My work is always rooted in my experience of the world, with nature as my vocabulary. The paintings are primarily inner landscapes, but they grow out of the act of observing my actual surroundings. They are an exploration and a search—a dialogue between what goes on inside and out. Many of the flowers portrayed here are based on photo- graphs I took while walking every day in my neighborhood and that I then returned to paint for hours in isolation. As it was for so many artists in this disquieting time, work became my total focus, my attempt to find meaning and create structure in a time of chaos.
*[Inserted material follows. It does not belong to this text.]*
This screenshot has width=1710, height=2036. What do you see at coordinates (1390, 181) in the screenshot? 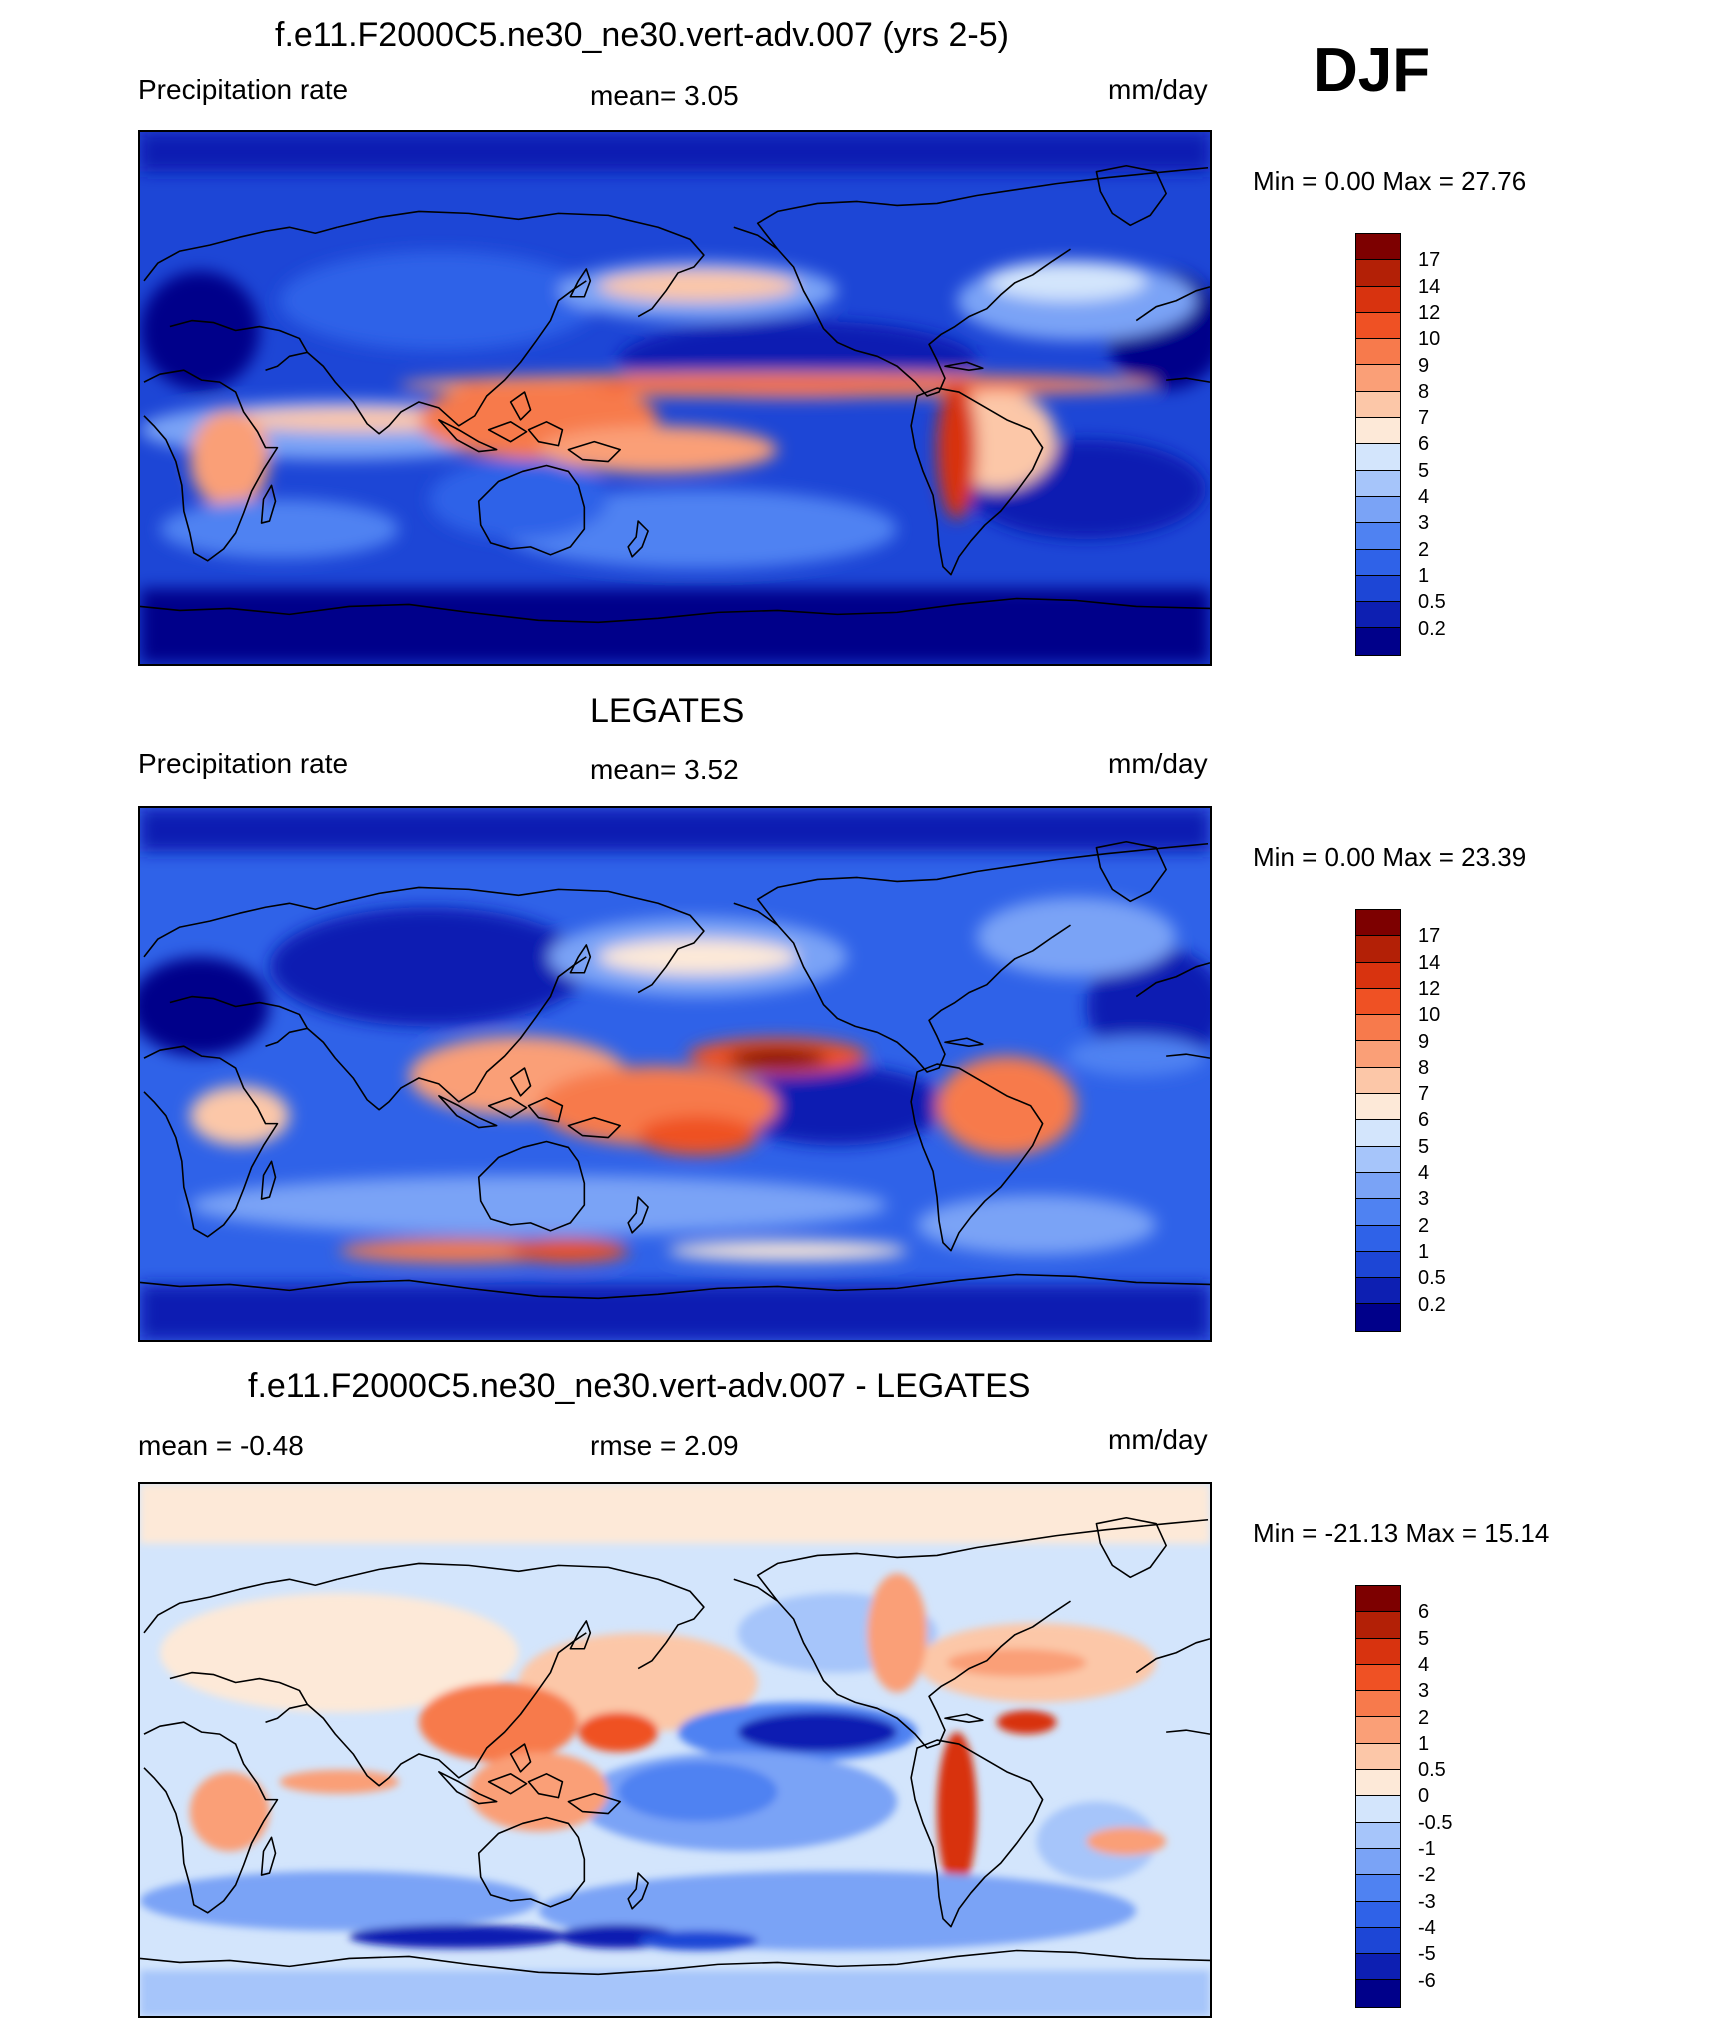
I see `colorbar-minmax-model: Min = 0.00 Max = 27.76` at bounding box center [1390, 181].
As my work progressed, simpler spheres began appearing among the flowers. I think of them as protoplanets among archetypal flowers. They serve to activate the space and increase the gravitational attraction among the elements. At the same time the flowers themselves proliferated. For the painting Spring, I used only my favorite flower, the tree peony, but in a range of real and imagined colors. The painting Summer started with flowers everywhere, and I spent months removing some and adding others to create a more open composition, a space one could enter and inhabit. In contrast to the predominantly floating elements in the other three paintings, Fall introduces some grounding features—the stems which seem to originate outside the picture frame. In Winter, the central space suggests what I envision as two soft lungs, perhaps the fullness of a long, metaphorical breath. The small, square flower paintings are like portraits, a more direct expres- sion of a flower at a given moment.

Together these paintings reflect my emotional journey through these months of time suspended—a sense of being adrift between worlds—a time with its own eloquence and imperatives.